Even for city officials, it can be difficult to obtain information on incidents or collisions. On June 28, cruise vehicles gathered at a busy intersection in San Francisco and blocked traffic for hours until humans removed them. Tumlin said he learned of that incident from 911 calls, the city’s emergency management department and media reports.
“Those vehicles blocked traffic on one of our most important arteries, and after a while we realized it was a systemic problem in much of the city,” Tumlin said. An alleged cruise whistleblower told regulators that such clusters happen with regularity.
In April, a city police officer pulled over a cruise vehicle for traveling at night without headlights. The vehicle pulled itself away from the officer before the traffic stop was completed.
Later that month, a cruise vehicle blocked the path of a San Francisco Fire Department truck en route to the fire, causing injuries and damage to property.
Tumlin worries that the incident is not an isolated incident, but a component of an ongoing problem.
“The fire department and emergency response will tell you that seconds are critical in getting trucks and ambulances in for emergencies, and we are seeing a steady decline in response times,” he said.
Because Tamlin can’t get data from companies operating in his jurisdiction, he can’t pin down an exact reason for those slow response times. This could be overall ride-hailing services, an influx of autonomous vehicles or an increase in delivery services. The result is the same.
“But we know it’s happening,” he said, “and we could see a dramatic increase in all kinds of pickup and drop-off activity in traffic lanes.”
In some respects, the arrival of AVs in cities is a reminder of how ride-hailing companies began operations more than a decade ago, often operating without regulatory approval.

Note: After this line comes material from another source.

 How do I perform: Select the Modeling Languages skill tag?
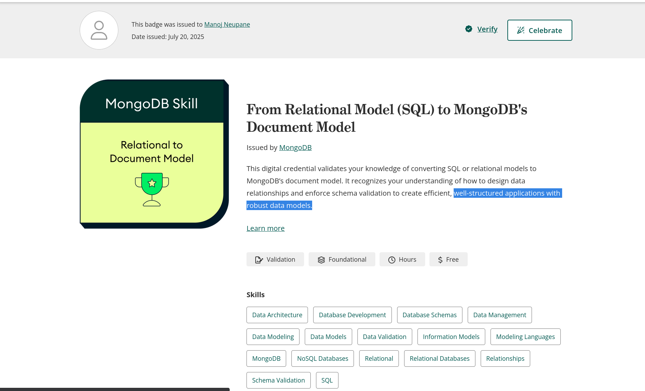point(525,337)
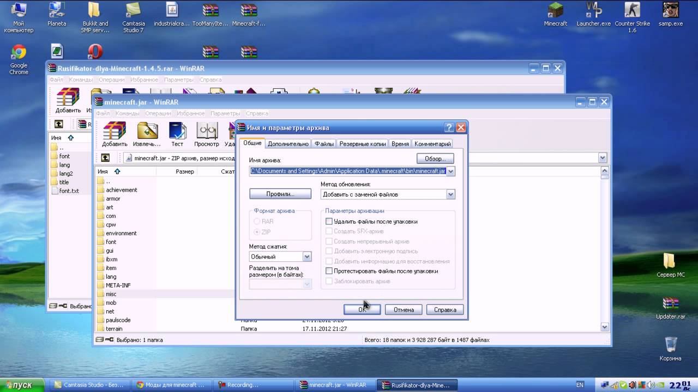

But it differs in other ways, including the absence of prominent entrepreneurs like Uber co-founder Travis Kalanick.
“There is no Travis Kalanick in the autonomous-vehicle industry, and we are grateful for that,” Tumlin said. “We recognize that AV companies are trying to act in good faith, and we look forward to building a strong trust relationship so that we can be partners, and help the city advance technology and keep markets flourishing.” can.”